Your credit score may see a boost, thanks to changes around medical debt. What to know

·2 min read
Jenny Kane/AP

The nation’s three largest credit reporting bureaus are changing the way they report medical debt, signaling a credit score boost for some consumers.

Starting July 1, firms Experian, Equifax and TransUnion will omit medical debt that went to collections from credit reports once it has been paid, according to a news release. The changes, first announced in March, stand to wipe nearly 70% of medical debt from people’s credit reports.

Previously, such debt could appear on a person’s file for up to seven years.

“We are dedicated to fostering the economic health of individuals and communities,” Mark W. Begor, CEO Equifax; Brian Cassin, CEO Experian; and Chris Cartwright, CEO TransUnion, said in a joint statement. “Unexpected expenses, such as the cost of an unplanned medical visit, can be a hardship for many families.”

Additionally, consumers will have a longer period of time to pay down their debt. They now have one year, up from six months, before unpaid medical collections debt shows up on their credit report, the bureaus said. Medical debts “with an initial reported balance of less than $500” also will disappear from reports, starting in 2023.

“These changes will realign our approach to medical collection debt reporting in a manner that is designed to help consumers focus on their personal well-being,” the CEOs concluded.

The agencies’ updated reporting is a welcome change for consumers amid soaring inflation, interest rates and pricing. In June, the Federal Reserve hiked rates three-quarters of a percent, boosting the cost of borrowing for a car, home or other loan.

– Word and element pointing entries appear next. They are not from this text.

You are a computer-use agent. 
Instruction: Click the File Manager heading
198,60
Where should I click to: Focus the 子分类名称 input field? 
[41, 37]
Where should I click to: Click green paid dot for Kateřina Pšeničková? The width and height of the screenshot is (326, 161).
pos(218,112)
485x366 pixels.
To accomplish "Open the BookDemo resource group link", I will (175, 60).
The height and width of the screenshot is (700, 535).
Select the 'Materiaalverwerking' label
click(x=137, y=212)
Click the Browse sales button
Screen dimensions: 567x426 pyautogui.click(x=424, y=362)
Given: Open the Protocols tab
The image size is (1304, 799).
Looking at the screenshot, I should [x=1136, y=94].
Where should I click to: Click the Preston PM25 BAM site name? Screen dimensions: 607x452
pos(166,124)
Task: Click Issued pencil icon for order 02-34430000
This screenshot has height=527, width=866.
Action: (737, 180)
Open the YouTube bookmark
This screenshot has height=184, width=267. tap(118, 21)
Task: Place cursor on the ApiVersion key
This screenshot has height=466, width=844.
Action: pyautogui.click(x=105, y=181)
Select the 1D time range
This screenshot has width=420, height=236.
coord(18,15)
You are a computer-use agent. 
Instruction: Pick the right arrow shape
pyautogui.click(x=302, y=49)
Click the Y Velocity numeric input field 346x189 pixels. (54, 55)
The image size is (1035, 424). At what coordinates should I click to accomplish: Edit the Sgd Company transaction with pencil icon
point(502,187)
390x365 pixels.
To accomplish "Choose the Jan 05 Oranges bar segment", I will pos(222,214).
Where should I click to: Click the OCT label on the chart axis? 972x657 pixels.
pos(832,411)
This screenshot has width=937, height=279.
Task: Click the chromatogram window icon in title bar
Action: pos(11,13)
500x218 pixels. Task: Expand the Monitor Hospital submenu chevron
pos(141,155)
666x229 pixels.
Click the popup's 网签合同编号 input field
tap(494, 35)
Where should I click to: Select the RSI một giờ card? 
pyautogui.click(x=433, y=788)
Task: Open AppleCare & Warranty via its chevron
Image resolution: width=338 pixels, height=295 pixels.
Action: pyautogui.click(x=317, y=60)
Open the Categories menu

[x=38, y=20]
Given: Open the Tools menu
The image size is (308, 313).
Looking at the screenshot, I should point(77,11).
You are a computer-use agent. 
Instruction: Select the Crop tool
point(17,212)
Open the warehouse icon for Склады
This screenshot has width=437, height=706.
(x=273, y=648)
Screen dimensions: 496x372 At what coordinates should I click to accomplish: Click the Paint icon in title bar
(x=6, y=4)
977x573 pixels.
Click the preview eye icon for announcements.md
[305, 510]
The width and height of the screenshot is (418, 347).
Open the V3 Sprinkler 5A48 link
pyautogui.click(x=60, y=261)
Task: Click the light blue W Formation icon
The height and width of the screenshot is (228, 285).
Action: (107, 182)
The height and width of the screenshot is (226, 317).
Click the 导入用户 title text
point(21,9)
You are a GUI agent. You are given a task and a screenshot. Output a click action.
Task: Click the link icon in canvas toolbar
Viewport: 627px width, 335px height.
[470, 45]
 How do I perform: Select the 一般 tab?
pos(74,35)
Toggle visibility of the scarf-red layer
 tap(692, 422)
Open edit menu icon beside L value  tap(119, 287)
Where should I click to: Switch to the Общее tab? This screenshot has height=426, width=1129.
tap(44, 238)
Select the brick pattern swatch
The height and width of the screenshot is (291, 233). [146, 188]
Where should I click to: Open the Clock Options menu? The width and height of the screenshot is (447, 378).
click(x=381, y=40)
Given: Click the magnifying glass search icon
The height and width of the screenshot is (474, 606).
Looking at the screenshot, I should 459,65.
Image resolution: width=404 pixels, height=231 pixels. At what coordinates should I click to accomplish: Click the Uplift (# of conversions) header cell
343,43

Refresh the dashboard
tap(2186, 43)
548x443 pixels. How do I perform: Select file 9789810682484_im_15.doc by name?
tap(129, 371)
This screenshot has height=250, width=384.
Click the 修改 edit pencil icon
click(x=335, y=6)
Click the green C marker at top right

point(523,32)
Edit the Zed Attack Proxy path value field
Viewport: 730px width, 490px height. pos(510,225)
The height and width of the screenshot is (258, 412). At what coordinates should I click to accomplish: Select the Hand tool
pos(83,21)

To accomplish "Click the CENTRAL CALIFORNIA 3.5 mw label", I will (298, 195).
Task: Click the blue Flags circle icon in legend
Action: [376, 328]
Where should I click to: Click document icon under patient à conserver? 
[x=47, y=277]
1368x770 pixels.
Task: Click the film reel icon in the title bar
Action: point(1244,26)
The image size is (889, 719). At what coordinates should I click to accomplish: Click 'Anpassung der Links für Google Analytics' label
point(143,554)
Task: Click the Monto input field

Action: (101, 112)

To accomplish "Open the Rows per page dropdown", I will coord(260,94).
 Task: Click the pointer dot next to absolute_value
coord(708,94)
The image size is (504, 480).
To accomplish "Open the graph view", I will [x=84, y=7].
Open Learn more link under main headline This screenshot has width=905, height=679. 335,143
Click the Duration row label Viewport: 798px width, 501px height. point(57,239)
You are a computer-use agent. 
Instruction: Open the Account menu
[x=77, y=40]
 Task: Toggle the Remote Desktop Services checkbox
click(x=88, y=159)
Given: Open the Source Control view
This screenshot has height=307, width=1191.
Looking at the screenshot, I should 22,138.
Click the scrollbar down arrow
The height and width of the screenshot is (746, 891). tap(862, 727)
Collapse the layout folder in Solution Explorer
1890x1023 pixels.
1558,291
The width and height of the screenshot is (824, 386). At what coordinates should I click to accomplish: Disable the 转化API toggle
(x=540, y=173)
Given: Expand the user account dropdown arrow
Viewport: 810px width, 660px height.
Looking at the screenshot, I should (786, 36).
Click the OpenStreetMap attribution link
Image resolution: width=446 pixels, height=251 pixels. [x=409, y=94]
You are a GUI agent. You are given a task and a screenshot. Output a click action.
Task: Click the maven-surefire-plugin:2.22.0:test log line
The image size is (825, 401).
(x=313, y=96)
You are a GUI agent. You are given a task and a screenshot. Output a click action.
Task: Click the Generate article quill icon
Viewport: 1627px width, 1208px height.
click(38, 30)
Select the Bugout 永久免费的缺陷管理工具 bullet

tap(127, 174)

Wiping out medical debt stands to improve the credit scores of millions of consumers and puts them in a better position to borrow.

“It’s a wonderful move for consumers and long overdue,” Jeff Smedsrud, co-founder of HealthCare.com, told CNBC.

Credit expert and investor Jasmine “Jazzy Mac” McCall echoed this sentiment, telling Forbes that medical debt is often an unforeseen financial burden and “is not a true reflection of a person’s willingness or their ability to pay back a debt.”

About 1 in 10 U.S. adults owe at least $250 in medical debt, and millions owe more than $10,000, according to a recent Kaiser Family Foundation analysis. In 2019 alone, Americans’ medical debt totaled an estimated $195 billion.

The report, based on results from the 2020 Survey of Income and Program Participation, found that Black adults, middle-age adults and those in poor health were more likely to have significant medical debt than others. The same was true for adults without medical insurance.

U.S. Census Bureau data also shows about 19% of U.S. households couldn’t afford to pay for medical costs up front in 2017.